At BrilliantRead Media, we always strive to bring meaningful and powerful stories from India and around the world to empower and motivate our growing community. As part of this endeavour, we invited Pooja Mahajan for an exclusive interview with us. Pooja is a Nutritionist, Wellness Coach and an Influencer. Let’s learn more about her background, journey and her advice for our community!

Excerpts from our exclusive interview with Pooja:  

Your journey includes healing from spondyloarthropathy, how did that experience shape your philosophy as a wellness coach? 

My philosophy didn’t come from a textbook.
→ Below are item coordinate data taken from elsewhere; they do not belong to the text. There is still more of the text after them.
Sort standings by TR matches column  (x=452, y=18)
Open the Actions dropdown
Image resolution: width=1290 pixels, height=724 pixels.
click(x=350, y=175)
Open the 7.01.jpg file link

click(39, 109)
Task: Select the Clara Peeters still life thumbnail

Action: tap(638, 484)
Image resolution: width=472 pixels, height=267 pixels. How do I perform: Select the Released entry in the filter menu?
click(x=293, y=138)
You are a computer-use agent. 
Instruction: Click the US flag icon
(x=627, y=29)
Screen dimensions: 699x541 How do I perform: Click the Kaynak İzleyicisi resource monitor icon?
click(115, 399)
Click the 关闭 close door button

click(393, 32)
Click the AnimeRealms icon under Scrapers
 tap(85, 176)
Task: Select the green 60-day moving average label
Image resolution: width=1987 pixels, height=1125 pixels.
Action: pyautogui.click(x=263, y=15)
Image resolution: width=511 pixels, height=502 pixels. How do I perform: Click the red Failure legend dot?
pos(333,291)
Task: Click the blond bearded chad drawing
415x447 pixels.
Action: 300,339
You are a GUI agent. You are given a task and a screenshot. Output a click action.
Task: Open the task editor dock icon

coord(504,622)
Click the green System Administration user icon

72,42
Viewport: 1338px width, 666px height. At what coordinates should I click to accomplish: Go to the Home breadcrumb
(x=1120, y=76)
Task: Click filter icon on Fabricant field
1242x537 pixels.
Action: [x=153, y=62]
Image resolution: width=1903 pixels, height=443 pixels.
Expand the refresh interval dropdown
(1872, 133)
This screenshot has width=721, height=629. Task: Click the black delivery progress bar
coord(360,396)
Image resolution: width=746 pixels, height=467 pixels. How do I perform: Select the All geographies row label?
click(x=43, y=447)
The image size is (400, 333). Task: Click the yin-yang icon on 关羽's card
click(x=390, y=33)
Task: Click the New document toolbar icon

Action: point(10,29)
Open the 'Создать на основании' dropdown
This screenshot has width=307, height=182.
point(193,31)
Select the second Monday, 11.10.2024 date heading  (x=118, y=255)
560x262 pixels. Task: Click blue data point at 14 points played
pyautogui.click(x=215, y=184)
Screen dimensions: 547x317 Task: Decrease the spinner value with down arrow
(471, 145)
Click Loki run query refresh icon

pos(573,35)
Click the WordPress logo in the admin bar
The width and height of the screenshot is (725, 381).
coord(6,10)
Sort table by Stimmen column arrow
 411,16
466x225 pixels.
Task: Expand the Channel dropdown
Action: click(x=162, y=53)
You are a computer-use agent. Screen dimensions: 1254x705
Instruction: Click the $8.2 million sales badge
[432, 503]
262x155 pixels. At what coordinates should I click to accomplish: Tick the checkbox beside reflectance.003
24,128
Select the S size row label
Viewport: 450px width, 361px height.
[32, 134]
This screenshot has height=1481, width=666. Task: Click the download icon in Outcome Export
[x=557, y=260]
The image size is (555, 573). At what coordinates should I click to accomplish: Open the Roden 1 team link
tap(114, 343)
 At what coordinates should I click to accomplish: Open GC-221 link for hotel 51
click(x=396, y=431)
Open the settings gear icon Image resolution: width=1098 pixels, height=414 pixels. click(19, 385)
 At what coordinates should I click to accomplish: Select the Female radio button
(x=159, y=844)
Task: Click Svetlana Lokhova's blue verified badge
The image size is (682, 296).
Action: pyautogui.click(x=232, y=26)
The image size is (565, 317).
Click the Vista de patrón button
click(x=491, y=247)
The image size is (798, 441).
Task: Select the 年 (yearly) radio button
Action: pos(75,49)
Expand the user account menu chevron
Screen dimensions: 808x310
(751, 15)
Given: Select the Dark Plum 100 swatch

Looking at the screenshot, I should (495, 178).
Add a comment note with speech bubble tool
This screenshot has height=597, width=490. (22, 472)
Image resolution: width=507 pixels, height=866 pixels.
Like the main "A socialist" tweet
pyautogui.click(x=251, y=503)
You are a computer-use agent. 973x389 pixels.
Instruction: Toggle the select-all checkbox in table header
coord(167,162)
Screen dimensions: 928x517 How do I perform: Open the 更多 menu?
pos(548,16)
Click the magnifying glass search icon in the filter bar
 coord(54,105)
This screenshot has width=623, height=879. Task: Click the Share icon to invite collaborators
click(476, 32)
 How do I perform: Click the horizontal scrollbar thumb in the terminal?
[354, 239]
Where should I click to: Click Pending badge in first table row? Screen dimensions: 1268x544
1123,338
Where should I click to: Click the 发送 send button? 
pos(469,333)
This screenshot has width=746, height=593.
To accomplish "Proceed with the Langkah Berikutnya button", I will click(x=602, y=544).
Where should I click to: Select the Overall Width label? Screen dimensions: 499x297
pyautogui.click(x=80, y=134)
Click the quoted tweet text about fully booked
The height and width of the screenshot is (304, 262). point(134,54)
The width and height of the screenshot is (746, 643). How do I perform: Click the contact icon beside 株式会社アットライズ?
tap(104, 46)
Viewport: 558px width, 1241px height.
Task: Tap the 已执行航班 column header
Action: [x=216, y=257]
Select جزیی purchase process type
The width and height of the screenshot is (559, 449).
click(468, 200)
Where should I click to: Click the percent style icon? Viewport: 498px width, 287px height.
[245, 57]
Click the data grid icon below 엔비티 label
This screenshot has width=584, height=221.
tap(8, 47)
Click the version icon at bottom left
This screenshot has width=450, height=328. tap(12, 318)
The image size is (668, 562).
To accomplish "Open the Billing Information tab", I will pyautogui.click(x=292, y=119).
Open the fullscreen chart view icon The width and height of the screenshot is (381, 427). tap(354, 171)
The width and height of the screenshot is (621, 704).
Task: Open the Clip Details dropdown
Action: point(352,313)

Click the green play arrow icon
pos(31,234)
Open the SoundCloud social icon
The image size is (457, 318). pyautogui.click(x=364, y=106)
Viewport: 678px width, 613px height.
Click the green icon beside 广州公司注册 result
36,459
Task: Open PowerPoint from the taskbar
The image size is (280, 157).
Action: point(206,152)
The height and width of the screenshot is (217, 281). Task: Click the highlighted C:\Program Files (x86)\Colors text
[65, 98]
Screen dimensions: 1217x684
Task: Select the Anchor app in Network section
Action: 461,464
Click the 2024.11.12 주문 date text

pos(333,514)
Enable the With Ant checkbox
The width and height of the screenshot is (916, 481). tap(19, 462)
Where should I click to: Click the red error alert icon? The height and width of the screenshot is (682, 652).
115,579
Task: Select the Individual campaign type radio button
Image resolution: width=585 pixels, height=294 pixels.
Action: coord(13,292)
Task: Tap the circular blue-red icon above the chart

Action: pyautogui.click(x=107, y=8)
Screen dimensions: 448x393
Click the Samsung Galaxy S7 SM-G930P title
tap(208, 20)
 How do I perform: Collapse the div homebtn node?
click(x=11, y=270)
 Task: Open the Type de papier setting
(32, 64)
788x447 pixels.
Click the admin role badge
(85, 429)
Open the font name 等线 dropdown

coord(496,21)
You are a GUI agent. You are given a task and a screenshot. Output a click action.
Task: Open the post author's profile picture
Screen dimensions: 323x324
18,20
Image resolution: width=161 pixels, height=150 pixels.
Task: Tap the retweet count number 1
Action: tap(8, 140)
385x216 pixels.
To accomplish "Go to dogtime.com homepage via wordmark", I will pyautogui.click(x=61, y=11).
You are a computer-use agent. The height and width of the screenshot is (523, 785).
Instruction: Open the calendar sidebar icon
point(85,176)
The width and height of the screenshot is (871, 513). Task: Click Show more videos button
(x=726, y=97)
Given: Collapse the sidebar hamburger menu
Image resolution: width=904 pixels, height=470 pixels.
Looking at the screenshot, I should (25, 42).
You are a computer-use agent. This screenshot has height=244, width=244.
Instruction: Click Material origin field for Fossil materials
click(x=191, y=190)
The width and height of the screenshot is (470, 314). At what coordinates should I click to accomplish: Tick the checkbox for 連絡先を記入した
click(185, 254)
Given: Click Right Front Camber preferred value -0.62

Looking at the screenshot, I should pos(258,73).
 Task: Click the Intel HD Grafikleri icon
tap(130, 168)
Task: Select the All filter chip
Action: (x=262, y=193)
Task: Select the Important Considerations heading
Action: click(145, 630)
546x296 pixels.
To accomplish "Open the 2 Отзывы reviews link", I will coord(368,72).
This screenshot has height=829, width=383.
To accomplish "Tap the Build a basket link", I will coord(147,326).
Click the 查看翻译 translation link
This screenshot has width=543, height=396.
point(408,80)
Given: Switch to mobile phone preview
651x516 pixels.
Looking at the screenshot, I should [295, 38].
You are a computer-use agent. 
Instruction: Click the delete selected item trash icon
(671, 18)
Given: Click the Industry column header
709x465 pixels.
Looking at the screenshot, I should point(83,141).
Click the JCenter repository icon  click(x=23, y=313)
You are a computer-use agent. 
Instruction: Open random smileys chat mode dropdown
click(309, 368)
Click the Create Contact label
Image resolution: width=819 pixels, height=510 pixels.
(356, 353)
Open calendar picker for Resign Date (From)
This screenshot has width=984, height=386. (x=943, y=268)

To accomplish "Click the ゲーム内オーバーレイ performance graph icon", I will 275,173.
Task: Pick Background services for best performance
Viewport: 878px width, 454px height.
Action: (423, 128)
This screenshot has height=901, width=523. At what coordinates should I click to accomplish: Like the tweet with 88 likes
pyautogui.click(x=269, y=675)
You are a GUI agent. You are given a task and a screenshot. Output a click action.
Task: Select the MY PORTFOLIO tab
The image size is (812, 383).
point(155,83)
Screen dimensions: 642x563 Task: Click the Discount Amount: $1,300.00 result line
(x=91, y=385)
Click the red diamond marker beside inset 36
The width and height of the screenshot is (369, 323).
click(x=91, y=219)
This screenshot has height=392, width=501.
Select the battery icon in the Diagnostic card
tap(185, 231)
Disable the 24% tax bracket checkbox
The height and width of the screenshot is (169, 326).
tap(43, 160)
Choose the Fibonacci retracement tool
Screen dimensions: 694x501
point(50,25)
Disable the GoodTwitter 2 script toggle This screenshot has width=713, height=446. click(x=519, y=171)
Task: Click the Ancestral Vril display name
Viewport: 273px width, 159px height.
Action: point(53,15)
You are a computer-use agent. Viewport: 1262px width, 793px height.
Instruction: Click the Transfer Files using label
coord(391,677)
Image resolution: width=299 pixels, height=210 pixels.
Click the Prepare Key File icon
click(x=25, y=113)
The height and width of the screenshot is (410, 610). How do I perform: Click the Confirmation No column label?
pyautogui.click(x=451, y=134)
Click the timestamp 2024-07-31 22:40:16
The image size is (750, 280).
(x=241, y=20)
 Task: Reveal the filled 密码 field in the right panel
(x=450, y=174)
It came from being bedridden, unable to move even an inch, with pain so severe that breathing itself hurt.

Symptoms started in 2021. For almost three years, I went from doctor to doctor, some said slipped disc, some tagged it as spine inflammation and prescribed painkillers, steroids, a brace or a belt (depending on where the pain was in my spine). No one looked deeper. No one asked why a relatively young woman was in this much pain. I wore the brace, took the medications, and kept getting worse.

It was actually my physiotherapist who finally asked the right question. He suggested I check my HLA-B27 marker. It came back positive in early 2024 for ankylosing spondylitis, a form of spondyloarthropathy. I finally had a name for what had been dismantling my body for three years.

When I saw a rheumatologist, he put me on biologics and explicitly told me that physiotherapy would be a waste of money. That nothing else would help. Only the medication.

I didn’t accept that. I had already reversed pre-diabetes and insulin resistance in 2020, entirely through nutrition and lifestyle, after my labs showed elevated ESR and CRP alongside the metabolic markers. I had already seen what the body could do when you stopped suppressing symptoms and started addressing the environment driving them.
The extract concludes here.